3.1.
Visión histórica:
Según los datos encontrados, este tiempo litúrgico surgió en las
Galias (Francia), aproximadamente hacía el Siglo IV. Luego pasó
a España y de allí a otros lugares.
En un principio, en algunos lugares de Francia, tuvo un sentido
ascético y penitencial, casi como una semi Cuaresma.
Se dio como respuesta al deseo manifestado de dedicar unos días
para preparar las fiestas de Navidad y Epifanía.
La duración del Tiempo de Adviento variaba según los lugares. Y
así, en las Galias, España y Milán era entre 5 a 6 semanas. En
Bizancio era de 2 semanas. En Roma, de 6 semanas y en algunos
Ritos orientales 4 semanas, hasta hoy.
La liturgia Romana apenas lo introdujo en la segunda mitad del
Siglo VI, y adoptó una posición distinta, la vio más bien en el
sentido de gozo y esperanza que preparaba la próxima venida del
Señor (Parusía).
Durante algún tiempo, el Adviento tuvo una doble intervención:
eran días que preparan la manifestación de Cristo (en la
historia), su primera venida, y la expectativa de la segunda
venida de Cristo al final de los tiempos.
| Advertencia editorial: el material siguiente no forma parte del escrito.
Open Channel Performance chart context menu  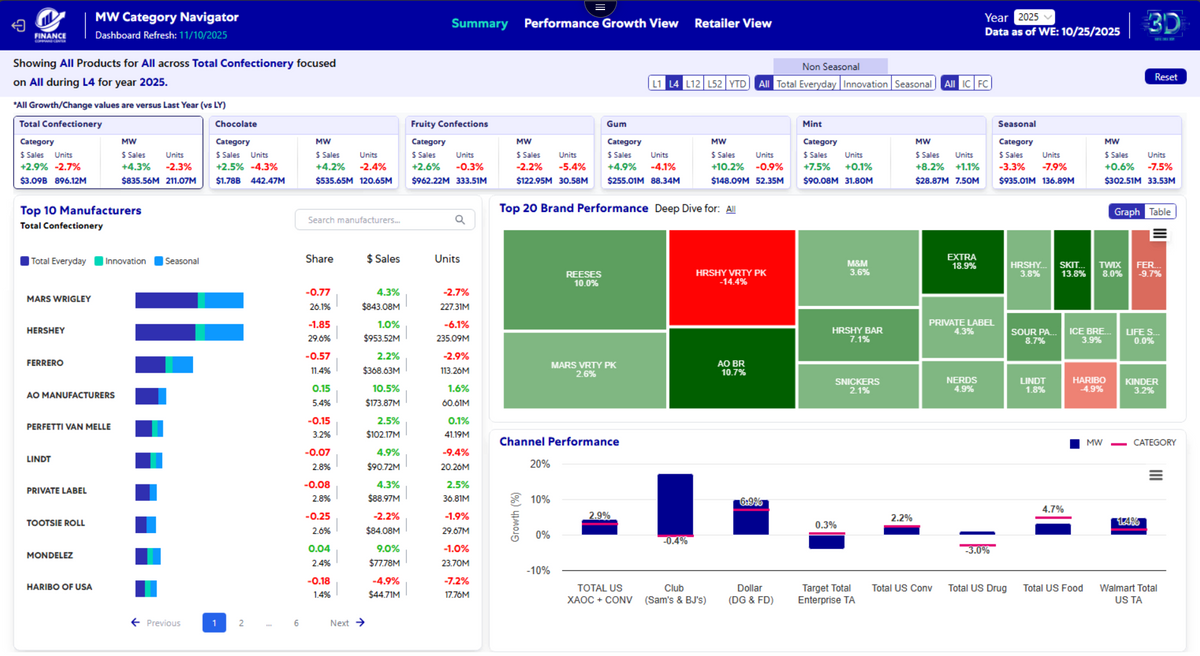click(x=1156, y=476)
En Occidente se impuso la idea de que es un tiempo de
expectación ante la navidad o el nuevo nacimiento de Cristo en
el Misterio de la liturgia, mediante la asimilación de los
sentimientos que tenía el pueblo elegido mientras esperó al
Mesías, y la actualización de los sentimientos cristianos de
anhelo, del Retorno del Señor. Síntesis armónica de expectación
a la venida histórica y escatológica de Cristo.
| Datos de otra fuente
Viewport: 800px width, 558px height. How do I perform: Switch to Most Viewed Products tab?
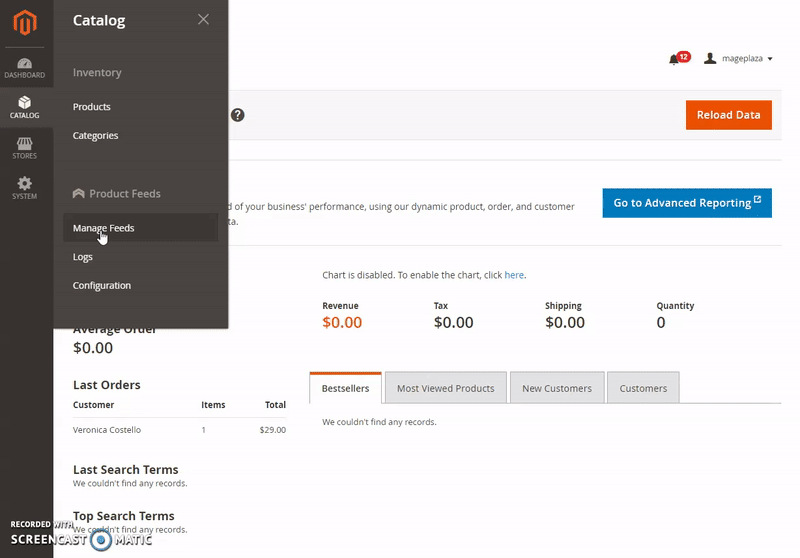click(x=445, y=388)
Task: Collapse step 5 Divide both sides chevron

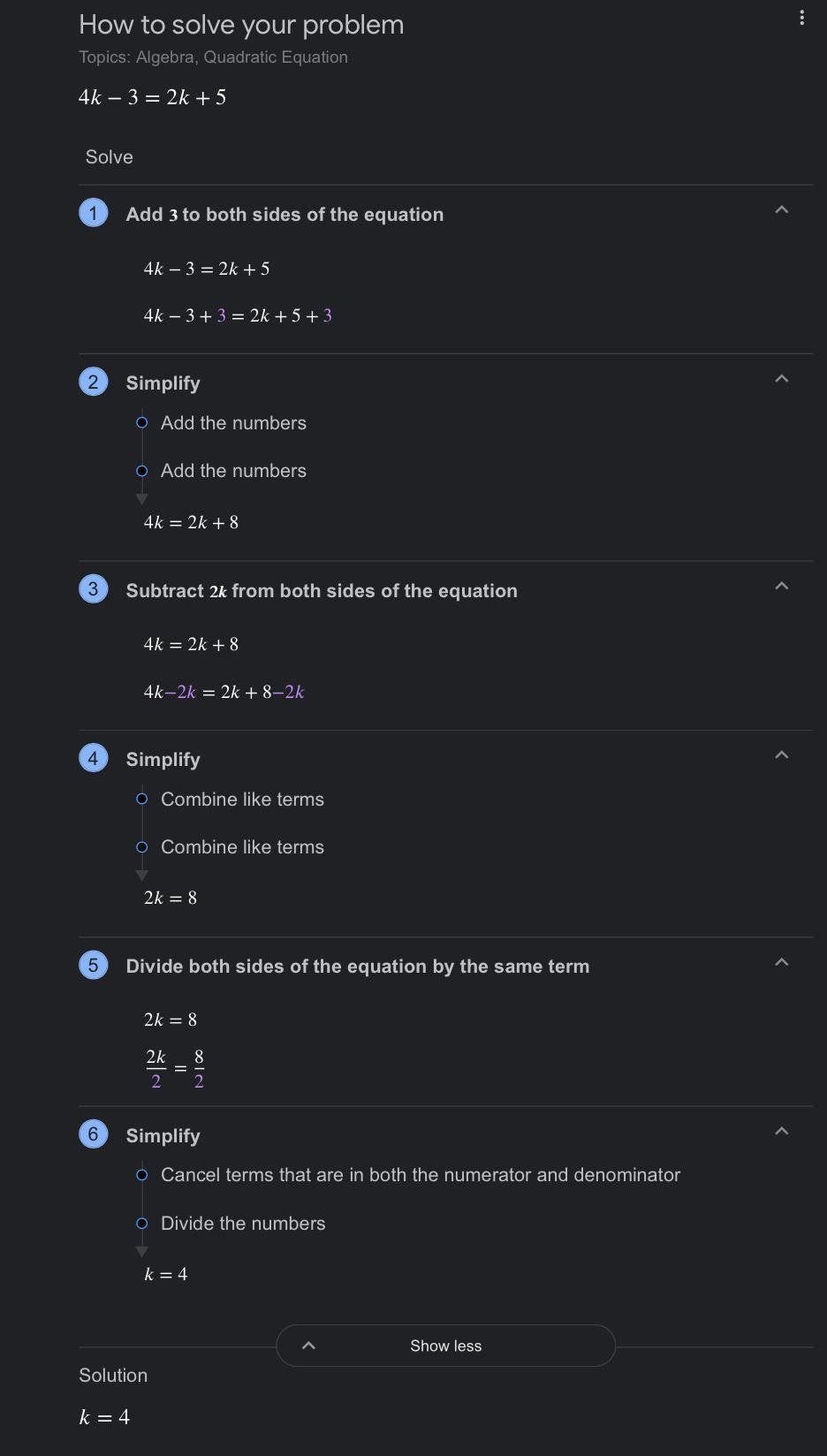Action: point(781,963)
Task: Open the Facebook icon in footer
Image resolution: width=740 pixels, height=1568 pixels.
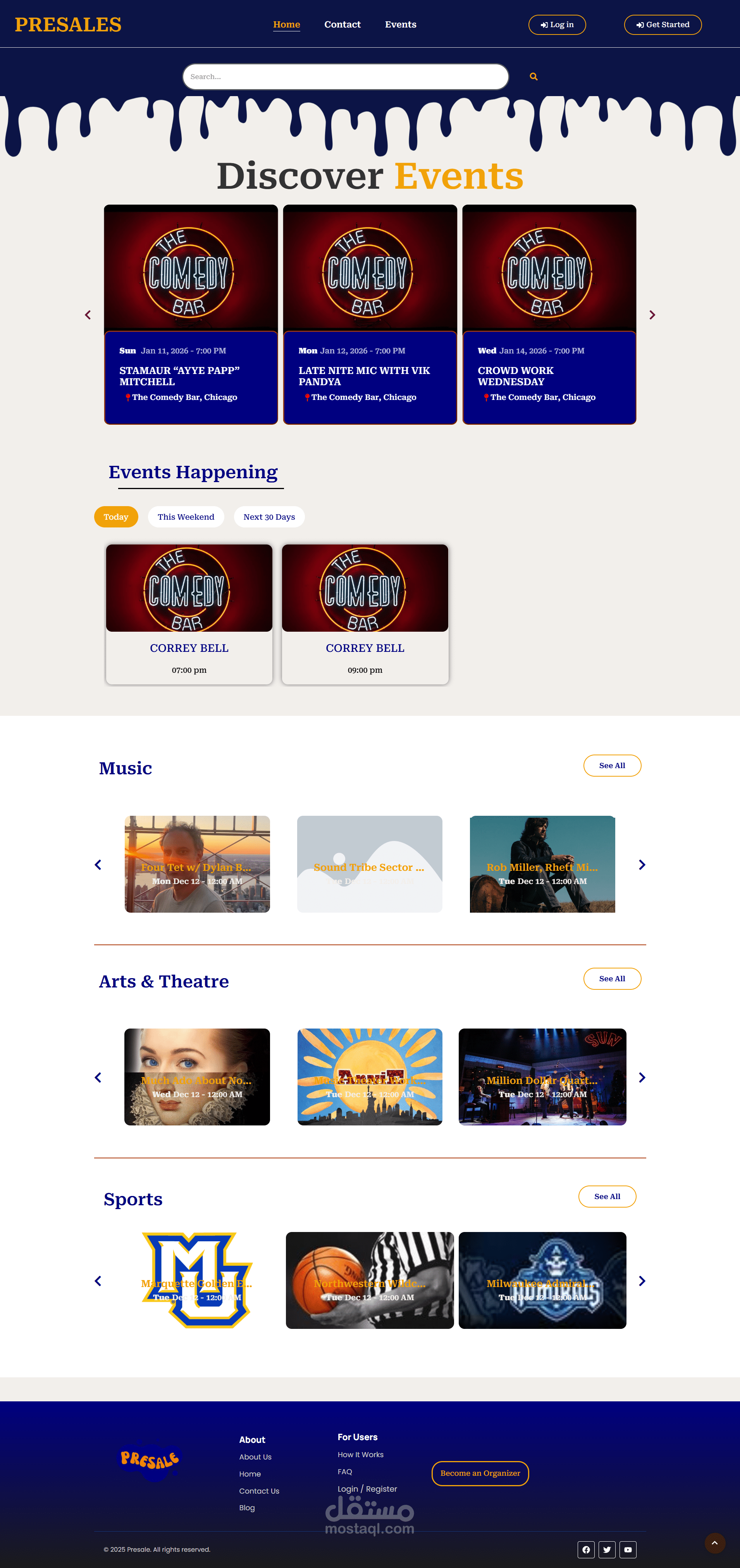Action: pos(585,1549)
El tema de la Espera es vivido por la Iglesia con la
misma oración que resonaba en las Iglesias primitivas Marana
tha, ¡Ven Señor Jesús!.
Según el calendario romano actual, el tiempo de Adviento tiene
una doble característica:
1.
Es el tiempo de
preparación a las solemnidades de Navidad en las que se
conmemora la primera venida de Jesús a los hombres.
2.
Las mentes de los
creyentes se dirigen a la espera de la segunda venida de Cristo,
al final de los tiempos (Parusía).
Por este doble motivo, el Adviento se presenta como tiempo de
la gozosa y devota expectativa.
El Adviento comienza con las primeras vísperas del Domingo más
próximo al 30 de Noviembre y termina antes de las primeras
vísperas del día de Navidad.
Los Domingos de este tiempo son nominados sucesivamente Domingo
I, II, III y IV de Advientos.
Las ferias comprendidas entre el 17 y el 24 de Diciembre se
ordenan de un modo más directo a preparar la Navidad.